Updated on August 7, 2012
Background created with a custom brush
Background created with a custom brush

GIMP has a number of useful custom brushes for your disposal. But what if you want to make your own brush? This tutorial will guide you through the steps of making your own unique brushes. Once you learn this process, you will be able to create a whole gallery of the brushes you need for working on images.

Open GIMP to make a New Image. I prefer to make my brushes big in case I want to use them for a high resolution image.You can up-size a brush later, but it makes some brushes look pixelated when viewed at 100%.

Go to:File / New Choose settings: Width 3000px, Height 3000px.
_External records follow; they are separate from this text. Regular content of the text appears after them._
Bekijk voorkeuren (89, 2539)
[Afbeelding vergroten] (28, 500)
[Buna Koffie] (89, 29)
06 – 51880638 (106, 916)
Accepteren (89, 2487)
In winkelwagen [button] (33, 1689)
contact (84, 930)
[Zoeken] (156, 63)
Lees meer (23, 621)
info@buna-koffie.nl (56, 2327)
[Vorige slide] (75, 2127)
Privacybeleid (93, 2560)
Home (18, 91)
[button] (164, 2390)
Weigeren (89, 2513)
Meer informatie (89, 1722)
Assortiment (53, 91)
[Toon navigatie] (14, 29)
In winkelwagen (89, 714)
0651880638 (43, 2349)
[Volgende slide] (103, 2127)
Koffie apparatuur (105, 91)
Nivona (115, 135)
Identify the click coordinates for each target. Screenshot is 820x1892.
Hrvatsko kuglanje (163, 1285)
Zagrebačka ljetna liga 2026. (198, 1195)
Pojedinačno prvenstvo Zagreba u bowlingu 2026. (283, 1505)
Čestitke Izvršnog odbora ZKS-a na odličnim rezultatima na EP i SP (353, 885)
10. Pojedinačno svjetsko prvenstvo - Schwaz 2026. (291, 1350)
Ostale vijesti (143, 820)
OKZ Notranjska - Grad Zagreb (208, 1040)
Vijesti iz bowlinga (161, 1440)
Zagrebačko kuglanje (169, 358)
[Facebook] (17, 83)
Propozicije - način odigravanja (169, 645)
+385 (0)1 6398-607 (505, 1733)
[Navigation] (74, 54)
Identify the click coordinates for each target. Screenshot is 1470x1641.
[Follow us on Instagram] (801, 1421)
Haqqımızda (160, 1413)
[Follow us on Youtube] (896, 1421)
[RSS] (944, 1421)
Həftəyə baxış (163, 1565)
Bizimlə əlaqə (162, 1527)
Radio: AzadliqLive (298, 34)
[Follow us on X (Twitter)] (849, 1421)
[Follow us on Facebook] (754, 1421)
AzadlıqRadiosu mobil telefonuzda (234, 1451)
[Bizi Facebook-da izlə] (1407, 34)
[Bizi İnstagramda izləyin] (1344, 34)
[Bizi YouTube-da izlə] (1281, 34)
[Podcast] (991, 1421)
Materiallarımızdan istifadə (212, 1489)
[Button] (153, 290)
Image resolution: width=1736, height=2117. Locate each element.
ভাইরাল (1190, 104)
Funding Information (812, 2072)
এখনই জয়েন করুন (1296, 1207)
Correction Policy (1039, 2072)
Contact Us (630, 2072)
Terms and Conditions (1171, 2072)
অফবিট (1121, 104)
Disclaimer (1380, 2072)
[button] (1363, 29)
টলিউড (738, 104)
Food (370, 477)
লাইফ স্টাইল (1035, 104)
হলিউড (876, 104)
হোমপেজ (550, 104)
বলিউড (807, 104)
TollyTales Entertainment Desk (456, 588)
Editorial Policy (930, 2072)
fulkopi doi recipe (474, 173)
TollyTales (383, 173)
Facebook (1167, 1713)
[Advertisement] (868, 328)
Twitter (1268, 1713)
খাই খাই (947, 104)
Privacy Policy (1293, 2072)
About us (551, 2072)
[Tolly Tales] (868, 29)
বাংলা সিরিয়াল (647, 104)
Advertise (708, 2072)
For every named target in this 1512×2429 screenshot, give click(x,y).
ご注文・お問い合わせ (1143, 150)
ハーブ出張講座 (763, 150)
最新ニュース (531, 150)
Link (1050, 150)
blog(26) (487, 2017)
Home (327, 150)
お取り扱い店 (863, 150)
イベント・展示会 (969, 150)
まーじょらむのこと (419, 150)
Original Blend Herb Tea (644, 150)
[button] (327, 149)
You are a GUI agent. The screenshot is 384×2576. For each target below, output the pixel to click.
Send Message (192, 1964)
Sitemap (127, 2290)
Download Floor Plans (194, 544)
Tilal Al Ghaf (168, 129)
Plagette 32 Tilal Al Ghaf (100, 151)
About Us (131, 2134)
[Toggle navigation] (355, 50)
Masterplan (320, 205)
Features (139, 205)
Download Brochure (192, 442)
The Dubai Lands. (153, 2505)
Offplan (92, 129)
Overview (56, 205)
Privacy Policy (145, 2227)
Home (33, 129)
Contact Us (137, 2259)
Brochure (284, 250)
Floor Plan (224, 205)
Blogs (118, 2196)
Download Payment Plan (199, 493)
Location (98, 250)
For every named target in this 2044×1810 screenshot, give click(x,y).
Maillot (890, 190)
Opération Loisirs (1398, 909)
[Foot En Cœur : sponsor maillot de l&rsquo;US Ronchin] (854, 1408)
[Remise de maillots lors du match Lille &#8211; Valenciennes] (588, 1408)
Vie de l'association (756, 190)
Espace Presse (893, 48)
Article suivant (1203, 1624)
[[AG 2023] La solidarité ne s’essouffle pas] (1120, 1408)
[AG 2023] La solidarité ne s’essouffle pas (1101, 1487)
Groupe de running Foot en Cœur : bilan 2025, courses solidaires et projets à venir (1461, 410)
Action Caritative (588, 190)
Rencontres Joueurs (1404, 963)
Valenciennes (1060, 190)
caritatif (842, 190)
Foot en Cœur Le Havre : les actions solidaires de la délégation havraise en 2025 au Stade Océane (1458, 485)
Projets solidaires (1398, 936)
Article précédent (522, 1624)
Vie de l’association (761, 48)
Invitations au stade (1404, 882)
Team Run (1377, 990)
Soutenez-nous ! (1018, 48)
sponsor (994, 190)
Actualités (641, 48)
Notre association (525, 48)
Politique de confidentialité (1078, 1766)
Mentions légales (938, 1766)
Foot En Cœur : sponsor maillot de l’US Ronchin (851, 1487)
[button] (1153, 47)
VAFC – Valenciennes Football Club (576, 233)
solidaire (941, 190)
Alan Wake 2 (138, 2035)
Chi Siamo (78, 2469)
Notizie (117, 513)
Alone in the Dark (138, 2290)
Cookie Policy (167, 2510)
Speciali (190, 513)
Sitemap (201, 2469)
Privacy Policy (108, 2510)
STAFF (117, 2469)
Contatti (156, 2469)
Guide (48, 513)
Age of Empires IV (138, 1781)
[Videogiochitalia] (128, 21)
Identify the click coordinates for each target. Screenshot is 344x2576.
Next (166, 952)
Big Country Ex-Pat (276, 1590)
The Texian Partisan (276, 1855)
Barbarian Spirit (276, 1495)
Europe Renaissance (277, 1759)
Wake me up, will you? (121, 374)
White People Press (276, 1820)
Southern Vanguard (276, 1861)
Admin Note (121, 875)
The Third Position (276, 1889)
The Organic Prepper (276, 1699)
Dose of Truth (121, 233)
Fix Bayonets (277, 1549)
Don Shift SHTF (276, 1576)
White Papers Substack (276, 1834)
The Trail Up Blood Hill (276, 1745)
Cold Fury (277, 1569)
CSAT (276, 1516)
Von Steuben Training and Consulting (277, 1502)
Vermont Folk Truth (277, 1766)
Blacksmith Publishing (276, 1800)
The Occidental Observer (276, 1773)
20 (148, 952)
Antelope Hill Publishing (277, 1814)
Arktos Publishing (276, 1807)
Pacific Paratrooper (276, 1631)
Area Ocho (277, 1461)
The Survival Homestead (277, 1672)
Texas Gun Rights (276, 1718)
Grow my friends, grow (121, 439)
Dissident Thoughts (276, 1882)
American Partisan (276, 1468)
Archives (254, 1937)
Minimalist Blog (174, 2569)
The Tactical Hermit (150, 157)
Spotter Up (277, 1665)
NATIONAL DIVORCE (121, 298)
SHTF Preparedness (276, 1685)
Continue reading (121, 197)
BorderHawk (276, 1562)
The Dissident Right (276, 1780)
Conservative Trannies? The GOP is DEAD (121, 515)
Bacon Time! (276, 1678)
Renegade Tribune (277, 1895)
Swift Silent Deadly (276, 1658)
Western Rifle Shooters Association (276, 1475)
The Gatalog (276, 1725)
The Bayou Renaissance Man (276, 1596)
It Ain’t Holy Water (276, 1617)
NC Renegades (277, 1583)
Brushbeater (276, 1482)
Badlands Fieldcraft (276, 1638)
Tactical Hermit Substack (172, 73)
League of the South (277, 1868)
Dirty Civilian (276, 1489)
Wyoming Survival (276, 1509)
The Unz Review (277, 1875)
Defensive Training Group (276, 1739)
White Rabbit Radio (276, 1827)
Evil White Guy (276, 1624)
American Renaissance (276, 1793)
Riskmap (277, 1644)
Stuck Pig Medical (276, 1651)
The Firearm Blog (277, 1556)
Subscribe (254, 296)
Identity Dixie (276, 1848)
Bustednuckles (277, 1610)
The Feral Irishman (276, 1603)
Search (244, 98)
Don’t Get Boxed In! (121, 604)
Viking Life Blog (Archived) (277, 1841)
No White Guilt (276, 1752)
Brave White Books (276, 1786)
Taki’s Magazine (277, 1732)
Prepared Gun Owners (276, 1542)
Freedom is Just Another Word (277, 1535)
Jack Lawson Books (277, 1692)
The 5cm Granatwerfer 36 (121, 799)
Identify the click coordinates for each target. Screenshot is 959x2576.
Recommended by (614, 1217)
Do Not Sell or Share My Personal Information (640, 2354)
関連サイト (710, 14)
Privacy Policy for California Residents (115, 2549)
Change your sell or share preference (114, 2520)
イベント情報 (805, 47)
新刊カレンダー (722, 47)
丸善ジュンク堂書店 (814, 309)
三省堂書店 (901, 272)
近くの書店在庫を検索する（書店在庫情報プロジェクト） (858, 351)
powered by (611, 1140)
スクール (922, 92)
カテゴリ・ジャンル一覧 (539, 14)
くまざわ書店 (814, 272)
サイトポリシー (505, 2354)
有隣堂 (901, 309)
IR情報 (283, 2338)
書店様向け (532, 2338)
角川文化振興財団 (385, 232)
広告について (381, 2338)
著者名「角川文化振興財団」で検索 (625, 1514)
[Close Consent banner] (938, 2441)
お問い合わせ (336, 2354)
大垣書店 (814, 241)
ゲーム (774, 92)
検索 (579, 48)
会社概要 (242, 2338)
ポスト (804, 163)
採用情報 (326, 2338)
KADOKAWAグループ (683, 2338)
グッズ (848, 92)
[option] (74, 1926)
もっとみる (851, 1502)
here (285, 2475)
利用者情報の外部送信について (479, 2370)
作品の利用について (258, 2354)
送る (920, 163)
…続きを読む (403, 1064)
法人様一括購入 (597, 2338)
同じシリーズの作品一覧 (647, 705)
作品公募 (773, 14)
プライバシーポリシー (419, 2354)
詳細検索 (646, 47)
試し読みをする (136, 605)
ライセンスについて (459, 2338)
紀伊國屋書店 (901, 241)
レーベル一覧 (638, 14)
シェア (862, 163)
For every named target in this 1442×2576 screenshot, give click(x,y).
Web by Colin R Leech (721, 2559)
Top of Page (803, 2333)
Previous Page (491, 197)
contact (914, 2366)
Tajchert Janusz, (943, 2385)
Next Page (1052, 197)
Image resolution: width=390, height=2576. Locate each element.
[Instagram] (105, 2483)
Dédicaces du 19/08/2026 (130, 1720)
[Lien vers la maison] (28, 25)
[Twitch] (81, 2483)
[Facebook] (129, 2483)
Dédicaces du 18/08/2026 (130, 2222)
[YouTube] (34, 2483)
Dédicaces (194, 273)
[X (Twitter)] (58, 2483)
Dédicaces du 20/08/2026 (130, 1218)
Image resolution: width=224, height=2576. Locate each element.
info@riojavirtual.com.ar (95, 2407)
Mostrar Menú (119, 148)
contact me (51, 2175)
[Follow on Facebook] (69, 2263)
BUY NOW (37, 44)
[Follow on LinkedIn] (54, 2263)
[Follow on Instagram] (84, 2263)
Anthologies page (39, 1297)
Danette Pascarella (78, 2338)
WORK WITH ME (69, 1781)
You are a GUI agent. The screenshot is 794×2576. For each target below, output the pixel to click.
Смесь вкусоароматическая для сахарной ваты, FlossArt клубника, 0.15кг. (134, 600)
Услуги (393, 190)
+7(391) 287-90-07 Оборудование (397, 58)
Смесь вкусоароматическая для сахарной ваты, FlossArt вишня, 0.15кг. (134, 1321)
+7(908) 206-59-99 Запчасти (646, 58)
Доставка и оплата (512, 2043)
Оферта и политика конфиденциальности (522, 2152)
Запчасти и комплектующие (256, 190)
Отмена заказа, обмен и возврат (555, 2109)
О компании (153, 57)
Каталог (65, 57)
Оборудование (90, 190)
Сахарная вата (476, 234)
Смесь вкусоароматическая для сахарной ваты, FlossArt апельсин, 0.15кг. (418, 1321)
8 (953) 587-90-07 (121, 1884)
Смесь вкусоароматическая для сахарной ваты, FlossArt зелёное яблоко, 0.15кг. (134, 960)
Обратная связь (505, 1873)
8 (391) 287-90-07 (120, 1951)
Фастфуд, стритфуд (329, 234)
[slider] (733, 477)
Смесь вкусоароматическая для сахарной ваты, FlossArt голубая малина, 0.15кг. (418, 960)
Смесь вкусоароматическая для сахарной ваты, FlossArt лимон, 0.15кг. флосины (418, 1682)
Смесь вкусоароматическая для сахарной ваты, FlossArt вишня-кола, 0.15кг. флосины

Let’s start from a simple example, so we will make a brush you can use to make a stripped background. With Rectangle Select tool make selection on the canvas as shown in Fig.2.

Fig.2
Fig.2

Fill the selection with Black using Bucket Fill tool.

Now on the left hand side of the black stripe we’ve made, make another selection using Rectangle selection tool, but this time much thinner, something about 1/3 of the previous width and fill it with Black as shown in Fig.3.

Fig.3
Fig.3

For the next step there are a few ways to do it. I will show you the one, which I think is the easiest. Make a New transparent layer, make sure it’s selected.

Make selection like we have done it earlier, but this time make it on the right hand side. Make it really thin and as previously fill with black like shown in Fig.4.

Fig.4
Fig.4

Copy our transparent layer with the thin stripe. Select Move tool and in Tool options choose Move the active layer.

Go back to layers, make sure the top one (with the copied stripe) is selected, move it a bit to the right as shown in fig.5. We will repeat this step twice, so if you want precision, you can and use navigation arrows on your keyboard press right arrow 50 times.

Fig.5
Fig.5

Now repeat the last two steps. But instead of copying first transparent layer with thin stripe, copy the one which we’ve been moving. You should end up with what is shown in Fig 6.

Next go to Image / Flatten image.

Time to crop our image Image / Autocrop image. See Fig 7.

Fig.6
Fig.6

This step is important, so don’t miss it. Go to Image / Mode / Grayscale.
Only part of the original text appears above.